- Extracted entries -
○ ○ ○

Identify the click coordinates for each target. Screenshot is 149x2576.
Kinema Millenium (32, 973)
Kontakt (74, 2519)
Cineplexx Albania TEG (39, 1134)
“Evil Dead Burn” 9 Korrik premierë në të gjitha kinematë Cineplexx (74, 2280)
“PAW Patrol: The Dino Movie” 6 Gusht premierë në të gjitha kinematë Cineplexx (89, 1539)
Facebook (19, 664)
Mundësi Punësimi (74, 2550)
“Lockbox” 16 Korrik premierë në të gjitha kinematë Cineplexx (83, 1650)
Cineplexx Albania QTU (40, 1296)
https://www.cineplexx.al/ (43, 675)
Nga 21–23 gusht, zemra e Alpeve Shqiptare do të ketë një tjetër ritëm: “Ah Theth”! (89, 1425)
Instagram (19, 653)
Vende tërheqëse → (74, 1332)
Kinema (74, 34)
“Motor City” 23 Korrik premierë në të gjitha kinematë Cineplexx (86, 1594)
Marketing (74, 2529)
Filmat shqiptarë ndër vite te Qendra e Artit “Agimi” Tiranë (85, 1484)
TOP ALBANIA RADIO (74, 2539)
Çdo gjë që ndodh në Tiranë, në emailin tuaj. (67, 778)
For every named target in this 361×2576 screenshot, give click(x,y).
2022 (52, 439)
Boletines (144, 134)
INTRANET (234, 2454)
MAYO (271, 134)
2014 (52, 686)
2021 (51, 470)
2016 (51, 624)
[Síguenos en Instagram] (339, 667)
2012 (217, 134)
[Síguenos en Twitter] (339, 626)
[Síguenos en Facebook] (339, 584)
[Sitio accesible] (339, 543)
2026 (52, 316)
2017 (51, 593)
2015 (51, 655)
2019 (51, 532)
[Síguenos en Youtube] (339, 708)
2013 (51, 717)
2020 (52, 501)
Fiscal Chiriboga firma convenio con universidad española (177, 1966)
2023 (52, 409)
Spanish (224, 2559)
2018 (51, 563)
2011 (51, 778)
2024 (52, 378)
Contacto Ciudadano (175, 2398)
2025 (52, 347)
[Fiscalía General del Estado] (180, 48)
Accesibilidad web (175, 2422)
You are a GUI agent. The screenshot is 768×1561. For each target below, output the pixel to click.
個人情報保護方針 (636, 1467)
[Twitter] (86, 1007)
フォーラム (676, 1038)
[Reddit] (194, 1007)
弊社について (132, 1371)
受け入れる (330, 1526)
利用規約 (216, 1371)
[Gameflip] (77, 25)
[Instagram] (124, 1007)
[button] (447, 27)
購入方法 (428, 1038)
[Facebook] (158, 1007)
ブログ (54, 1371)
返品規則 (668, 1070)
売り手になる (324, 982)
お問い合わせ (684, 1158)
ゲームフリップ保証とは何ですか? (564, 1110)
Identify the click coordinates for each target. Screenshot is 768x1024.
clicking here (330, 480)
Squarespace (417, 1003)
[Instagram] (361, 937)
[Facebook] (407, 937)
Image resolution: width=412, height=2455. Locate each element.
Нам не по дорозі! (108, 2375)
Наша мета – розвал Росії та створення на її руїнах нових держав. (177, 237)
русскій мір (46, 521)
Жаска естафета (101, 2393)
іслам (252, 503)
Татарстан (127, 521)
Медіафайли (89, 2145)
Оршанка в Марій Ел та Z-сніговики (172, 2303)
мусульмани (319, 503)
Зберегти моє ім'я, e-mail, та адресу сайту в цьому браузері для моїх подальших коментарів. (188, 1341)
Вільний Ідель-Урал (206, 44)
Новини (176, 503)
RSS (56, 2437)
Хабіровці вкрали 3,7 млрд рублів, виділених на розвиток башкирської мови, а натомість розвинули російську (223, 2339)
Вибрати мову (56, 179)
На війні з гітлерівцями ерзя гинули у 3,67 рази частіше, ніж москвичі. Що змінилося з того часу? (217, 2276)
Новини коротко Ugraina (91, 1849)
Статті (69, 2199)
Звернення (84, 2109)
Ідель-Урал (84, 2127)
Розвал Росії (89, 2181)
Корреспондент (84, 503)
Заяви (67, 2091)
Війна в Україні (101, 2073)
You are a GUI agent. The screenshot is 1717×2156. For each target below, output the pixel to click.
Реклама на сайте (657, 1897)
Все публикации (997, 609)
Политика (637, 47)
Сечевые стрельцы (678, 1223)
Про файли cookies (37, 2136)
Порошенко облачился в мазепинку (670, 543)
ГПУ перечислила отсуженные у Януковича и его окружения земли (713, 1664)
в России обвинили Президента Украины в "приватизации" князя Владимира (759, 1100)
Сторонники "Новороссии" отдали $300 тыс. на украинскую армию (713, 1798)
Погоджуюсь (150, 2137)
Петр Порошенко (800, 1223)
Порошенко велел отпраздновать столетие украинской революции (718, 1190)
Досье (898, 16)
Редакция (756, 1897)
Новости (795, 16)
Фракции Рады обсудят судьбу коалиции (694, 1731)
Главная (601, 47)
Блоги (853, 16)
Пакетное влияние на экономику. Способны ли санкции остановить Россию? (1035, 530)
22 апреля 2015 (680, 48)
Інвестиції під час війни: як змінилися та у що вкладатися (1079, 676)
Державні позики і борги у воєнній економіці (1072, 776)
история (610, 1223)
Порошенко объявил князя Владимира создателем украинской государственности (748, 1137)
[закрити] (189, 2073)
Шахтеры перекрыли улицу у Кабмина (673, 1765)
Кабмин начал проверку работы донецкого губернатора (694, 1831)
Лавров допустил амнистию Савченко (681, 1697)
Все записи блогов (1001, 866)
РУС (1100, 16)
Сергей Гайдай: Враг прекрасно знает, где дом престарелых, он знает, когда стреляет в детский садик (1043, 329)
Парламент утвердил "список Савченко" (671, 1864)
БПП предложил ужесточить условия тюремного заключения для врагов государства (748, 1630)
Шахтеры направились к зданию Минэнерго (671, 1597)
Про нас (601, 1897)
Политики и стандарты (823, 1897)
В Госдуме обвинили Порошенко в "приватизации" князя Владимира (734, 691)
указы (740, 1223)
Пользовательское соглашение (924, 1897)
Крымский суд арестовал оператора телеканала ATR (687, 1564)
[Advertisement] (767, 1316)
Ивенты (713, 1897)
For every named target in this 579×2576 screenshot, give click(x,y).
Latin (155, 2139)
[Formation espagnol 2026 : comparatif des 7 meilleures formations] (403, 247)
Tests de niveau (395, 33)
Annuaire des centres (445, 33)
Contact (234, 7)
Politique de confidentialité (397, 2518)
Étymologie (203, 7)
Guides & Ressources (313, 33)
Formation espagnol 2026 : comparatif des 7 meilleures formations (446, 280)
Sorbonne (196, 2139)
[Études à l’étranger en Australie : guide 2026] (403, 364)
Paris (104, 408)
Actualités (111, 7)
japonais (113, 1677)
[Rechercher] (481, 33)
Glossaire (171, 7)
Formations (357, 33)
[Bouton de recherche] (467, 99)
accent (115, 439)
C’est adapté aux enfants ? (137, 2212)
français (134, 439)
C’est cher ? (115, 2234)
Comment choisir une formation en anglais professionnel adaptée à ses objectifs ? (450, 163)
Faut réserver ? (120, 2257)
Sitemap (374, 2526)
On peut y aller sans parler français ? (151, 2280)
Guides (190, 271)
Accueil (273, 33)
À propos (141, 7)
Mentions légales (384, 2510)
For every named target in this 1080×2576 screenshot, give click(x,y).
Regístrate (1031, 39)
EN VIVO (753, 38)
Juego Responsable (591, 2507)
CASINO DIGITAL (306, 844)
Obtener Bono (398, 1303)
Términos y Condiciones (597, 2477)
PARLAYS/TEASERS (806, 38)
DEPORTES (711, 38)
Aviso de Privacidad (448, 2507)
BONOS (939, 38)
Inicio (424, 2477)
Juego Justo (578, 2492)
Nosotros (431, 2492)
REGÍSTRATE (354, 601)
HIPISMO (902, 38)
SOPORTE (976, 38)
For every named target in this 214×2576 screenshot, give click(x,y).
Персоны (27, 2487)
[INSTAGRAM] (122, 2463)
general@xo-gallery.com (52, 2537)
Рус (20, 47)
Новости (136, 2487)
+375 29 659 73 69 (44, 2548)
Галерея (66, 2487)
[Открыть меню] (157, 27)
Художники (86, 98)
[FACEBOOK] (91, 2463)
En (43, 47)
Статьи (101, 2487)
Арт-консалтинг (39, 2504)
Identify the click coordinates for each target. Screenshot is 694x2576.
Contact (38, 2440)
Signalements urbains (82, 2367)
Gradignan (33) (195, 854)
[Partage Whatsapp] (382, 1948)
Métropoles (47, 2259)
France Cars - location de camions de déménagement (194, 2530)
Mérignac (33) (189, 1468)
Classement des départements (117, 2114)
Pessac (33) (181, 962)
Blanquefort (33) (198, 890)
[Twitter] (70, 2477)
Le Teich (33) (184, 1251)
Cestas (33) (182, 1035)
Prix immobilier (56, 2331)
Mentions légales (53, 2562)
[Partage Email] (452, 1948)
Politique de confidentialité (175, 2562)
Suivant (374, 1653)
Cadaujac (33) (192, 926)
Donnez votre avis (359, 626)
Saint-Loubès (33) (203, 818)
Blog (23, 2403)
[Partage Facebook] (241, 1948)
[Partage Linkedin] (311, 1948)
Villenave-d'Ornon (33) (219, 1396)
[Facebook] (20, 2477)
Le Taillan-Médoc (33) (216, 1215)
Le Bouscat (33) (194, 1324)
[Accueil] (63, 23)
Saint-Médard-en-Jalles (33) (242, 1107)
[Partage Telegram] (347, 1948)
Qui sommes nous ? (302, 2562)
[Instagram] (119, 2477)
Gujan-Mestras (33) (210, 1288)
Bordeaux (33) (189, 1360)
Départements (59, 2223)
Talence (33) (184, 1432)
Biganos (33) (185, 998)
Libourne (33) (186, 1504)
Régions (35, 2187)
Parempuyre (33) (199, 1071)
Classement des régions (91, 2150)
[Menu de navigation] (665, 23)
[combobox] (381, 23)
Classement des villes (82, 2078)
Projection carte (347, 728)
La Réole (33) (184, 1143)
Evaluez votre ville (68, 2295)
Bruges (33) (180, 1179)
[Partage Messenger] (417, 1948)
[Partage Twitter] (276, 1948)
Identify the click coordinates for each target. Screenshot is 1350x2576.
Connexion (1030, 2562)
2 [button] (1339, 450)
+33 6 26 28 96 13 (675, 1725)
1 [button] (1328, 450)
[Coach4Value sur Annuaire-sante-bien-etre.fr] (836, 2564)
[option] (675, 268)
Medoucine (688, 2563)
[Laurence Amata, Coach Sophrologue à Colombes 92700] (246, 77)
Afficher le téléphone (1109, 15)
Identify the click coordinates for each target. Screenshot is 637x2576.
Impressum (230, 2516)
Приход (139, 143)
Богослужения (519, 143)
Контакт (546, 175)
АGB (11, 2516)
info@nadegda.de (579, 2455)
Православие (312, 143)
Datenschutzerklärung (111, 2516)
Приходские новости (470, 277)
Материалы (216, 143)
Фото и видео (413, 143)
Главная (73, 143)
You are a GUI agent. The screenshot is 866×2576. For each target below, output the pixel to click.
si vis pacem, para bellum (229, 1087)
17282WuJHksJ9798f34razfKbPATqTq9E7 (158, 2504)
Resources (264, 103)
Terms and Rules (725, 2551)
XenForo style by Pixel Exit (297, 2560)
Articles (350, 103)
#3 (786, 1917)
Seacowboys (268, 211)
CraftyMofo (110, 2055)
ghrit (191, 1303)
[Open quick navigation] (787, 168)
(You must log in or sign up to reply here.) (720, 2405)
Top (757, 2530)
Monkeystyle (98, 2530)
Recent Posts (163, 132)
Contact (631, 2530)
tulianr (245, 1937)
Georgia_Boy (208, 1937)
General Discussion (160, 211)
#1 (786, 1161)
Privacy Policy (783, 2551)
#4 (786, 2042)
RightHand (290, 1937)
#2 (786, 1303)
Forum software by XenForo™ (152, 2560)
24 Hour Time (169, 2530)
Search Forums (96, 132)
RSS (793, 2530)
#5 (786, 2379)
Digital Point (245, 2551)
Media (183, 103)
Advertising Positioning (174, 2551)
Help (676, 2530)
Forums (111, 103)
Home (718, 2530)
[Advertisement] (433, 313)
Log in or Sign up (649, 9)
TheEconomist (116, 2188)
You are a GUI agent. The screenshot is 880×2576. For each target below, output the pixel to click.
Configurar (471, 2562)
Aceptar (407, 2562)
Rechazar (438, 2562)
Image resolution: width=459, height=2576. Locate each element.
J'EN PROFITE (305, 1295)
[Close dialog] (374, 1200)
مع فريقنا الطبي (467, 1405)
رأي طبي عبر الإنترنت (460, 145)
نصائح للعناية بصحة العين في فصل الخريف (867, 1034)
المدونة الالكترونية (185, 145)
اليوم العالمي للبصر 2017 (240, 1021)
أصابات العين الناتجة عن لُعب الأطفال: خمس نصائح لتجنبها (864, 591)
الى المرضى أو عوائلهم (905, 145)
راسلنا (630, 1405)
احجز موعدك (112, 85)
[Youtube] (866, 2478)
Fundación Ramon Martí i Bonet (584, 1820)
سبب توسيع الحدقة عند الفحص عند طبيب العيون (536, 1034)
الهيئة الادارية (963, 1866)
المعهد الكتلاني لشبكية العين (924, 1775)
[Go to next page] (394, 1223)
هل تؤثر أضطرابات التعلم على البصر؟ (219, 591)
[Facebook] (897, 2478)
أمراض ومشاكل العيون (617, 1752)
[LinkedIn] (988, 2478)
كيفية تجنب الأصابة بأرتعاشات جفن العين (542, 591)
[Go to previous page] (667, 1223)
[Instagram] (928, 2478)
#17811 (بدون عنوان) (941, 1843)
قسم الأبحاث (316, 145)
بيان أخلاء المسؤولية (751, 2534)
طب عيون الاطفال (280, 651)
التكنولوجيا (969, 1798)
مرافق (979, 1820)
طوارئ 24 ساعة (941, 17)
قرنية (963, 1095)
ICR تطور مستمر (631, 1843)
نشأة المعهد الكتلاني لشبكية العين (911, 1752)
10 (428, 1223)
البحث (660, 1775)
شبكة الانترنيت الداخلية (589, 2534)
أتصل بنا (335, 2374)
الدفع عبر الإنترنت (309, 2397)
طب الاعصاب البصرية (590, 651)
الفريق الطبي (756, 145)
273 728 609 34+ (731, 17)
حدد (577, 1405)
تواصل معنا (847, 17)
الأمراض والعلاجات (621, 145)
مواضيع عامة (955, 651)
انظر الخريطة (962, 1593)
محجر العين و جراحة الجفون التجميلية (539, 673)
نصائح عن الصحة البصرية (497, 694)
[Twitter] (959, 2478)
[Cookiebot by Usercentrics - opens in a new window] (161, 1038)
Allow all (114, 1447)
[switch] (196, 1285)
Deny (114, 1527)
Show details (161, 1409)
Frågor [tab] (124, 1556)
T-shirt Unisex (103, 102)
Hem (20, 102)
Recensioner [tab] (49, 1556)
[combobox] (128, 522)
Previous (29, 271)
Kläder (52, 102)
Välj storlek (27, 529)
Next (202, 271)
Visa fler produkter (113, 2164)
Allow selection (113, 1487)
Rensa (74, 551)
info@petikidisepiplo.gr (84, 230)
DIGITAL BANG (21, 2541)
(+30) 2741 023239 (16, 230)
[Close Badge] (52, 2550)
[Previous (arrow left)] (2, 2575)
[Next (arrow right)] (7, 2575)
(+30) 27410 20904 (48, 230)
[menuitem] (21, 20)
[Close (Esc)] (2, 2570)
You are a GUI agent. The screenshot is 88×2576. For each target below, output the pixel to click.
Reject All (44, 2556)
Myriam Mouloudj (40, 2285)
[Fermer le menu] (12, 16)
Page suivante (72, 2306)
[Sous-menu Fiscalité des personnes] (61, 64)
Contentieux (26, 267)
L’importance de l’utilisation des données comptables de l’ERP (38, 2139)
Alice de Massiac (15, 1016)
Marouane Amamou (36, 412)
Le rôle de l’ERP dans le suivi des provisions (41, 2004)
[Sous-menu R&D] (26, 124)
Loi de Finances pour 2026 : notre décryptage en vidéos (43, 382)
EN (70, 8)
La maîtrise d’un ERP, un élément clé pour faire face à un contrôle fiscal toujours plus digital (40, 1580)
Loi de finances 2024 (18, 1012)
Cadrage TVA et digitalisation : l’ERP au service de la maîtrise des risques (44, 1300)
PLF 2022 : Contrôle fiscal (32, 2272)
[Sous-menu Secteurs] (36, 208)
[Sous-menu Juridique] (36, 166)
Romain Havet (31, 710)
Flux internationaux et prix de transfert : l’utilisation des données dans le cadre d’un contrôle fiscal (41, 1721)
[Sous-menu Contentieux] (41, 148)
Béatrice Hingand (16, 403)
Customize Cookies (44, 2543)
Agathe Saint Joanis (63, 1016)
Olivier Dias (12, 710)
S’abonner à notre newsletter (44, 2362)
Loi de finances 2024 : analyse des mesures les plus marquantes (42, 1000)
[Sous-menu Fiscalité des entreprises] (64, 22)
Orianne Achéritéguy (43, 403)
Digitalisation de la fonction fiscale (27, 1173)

○ ○ ○

- Exercise description -
Copy out only the lines above from the one with "japonais (113, 1677)" to the one with "Nosotros (431, 2492)", inclusive, exactly as they stand.

- Output below -
japonais (113, 1677)
[Rechercher] (481, 33)
Glossaire (171, 7)
Formations (357, 33)
[Bouton de recherche] (467, 99)
accent (115, 439)
C’est adapté aux enfants ? (137, 2212)
français (134, 439)
C’est cher ? (115, 2234)
Comment choisir une formation en anglais professionnel adaptée à ses objectifs ? (450, 163)
Faut réserver ? (120, 2257)
Sitemap (374, 2526)
On peut y aller sans parler français ? (151, 2280)
Guides (190, 271)
Accueil (273, 33)
À propos (141, 7)
Mentions légales (384, 2510)
For every named target in this 1080×2576 screenshot, give click(x,y).
Regístrate (1031, 39)
EN VIVO (753, 38)
Juego Responsable (591, 2507)
CASINO DIGITAL (306, 844)
Obtener Bono (398, 1303)
Términos y Condiciones (597, 2477)
PARLAYS/TEASERS (806, 38)
DEPORTES (711, 38)
Aviso de Privacidad (448, 2507)
BONOS (939, 38)
Inicio (424, 2477)
Juego Justo (578, 2492)
Nosotros (431, 2492)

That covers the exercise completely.